:: Source data ::
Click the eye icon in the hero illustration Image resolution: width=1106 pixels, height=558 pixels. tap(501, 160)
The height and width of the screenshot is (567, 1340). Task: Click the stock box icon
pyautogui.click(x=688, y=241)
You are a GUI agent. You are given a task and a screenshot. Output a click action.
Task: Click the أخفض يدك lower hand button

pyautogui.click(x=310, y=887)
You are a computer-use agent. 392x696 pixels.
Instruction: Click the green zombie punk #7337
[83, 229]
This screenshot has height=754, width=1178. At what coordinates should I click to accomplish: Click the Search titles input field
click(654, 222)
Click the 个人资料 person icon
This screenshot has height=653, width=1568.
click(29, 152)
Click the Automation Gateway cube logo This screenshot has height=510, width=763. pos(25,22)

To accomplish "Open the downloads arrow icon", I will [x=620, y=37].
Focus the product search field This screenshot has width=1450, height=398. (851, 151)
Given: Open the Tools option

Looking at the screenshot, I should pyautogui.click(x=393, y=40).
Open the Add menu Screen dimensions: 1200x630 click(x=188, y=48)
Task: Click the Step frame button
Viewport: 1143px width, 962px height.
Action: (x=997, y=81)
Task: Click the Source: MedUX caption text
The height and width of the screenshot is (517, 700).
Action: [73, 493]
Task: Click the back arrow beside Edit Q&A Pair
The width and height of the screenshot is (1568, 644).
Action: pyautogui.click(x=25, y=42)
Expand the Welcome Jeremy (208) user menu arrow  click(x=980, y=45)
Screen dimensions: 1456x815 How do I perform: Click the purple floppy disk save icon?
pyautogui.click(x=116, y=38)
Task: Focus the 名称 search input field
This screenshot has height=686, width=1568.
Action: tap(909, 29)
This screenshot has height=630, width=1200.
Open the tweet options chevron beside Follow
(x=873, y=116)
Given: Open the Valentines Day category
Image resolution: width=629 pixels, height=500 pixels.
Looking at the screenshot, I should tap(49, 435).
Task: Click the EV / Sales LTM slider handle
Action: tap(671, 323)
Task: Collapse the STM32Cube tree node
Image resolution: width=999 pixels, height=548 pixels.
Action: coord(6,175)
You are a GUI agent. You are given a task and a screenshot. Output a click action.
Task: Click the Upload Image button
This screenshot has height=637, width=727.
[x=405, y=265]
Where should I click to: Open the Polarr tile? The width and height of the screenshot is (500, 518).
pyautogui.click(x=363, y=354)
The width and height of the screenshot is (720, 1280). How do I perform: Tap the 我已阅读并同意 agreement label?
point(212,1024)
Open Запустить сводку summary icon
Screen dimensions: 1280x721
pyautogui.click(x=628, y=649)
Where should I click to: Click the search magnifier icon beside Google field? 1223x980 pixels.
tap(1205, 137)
:::
**What is required**
Please quote every record above exactly as it appears.

**Expected output**
Click the eye icon in the hero illustration Image resolution: width=1106 pixels, height=558 pixels. tap(501, 160)
The height and width of the screenshot is (567, 1340). Task: Click the stock box icon
pyautogui.click(x=688, y=241)
You are a GUI agent. You are given a task and a screenshot. Output a click action.
Task: Click the أخفض يدك lower hand button

pyautogui.click(x=310, y=887)
You are a computer-use agent. 392x696 pixels.
Instruction: Click the green zombie punk #7337
[83, 229]
This screenshot has height=754, width=1178. At what coordinates should I click to accomplish: Click the Search titles input field
click(654, 222)
Click the 个人资料 person icon
This screenshot has height=653, width=1568.
click(29, 152)
Click the Automation Gateway cube logo This screenshot has height=510, width=763. pos(25,22)

To accomplish "Open the downloads arrow icon", I will [x=620, y=37].
Focus the product search field This screenshot has width=1450, height=398. (851, 151)
Given: Open the Tools option

Looking at the screenshot, I should pyautogui.click(x=393, y=40).
Open the Add menu Screen dimensions: 1200x630 click(x=188, y=48)
Task: Click the Step frame button
Viewport: 1143px width, 962px height.
Action: (x=997, y=81)
Task: Click the Source: MedUX caption text
The height and width of the screenshot is (517, 700).
Action: [73, 493]
Task: Click the back arrow beside Edit Q&A Pair
The width and height of the screenshot is (1568, 644).
Action: pyautogui.click(x=25, y=42)
Expand the Welcome Jeremy (208) user menu arrow  click(x=980, y=45)
Screen dimensions: 1456x815 How do I perform: Click the purple floppy disk save icon?
pyautogui.click(x=116, y=38)
Task: Focus the 名称 search input field
This screenshot has height=686, width=1568.
Action: tap(909, 29)
This screenshot has height=630, width=1200.
Open the tweet options chevron beside Follow
(x=873, y=116)
Given: Open the Valentines Day category
Image resolution: width=629 pixels, height=500 pixels.
Looking at the screenshot, I should tap(49, 435).
Task: Click the EV / Sales LTM slider handle
Action: tap(671, 323)
Task: Collapse the STM32Cube tree node
Image resolution: width=999 pixels, height=548 pixels.
Action: coord(6,175)
You are a GUI agent. You are given a task and a screenshot. Output a click action.
Task: Click the Upload Image button
This screenshot has height=637, width=727.
[x=405, y=265]
Where should I click to: Open the Polarr tile? The width and height of the screenshot is (500, 518).
pyautogui.click(x=363, y=354)
The width and height of the screenshot is (720, 1280). How do I perform: Tap the 我已阅读并同意 agreement label?
point(212,1024)
Open Запустить сводку summary icon
Screen dimensions: 1280x721
pyautogui.click(x=628, y=649)
Where should I click to: Click the search magnifier icon beside Google field? 1223x980 pixels.
tap(1205, 137)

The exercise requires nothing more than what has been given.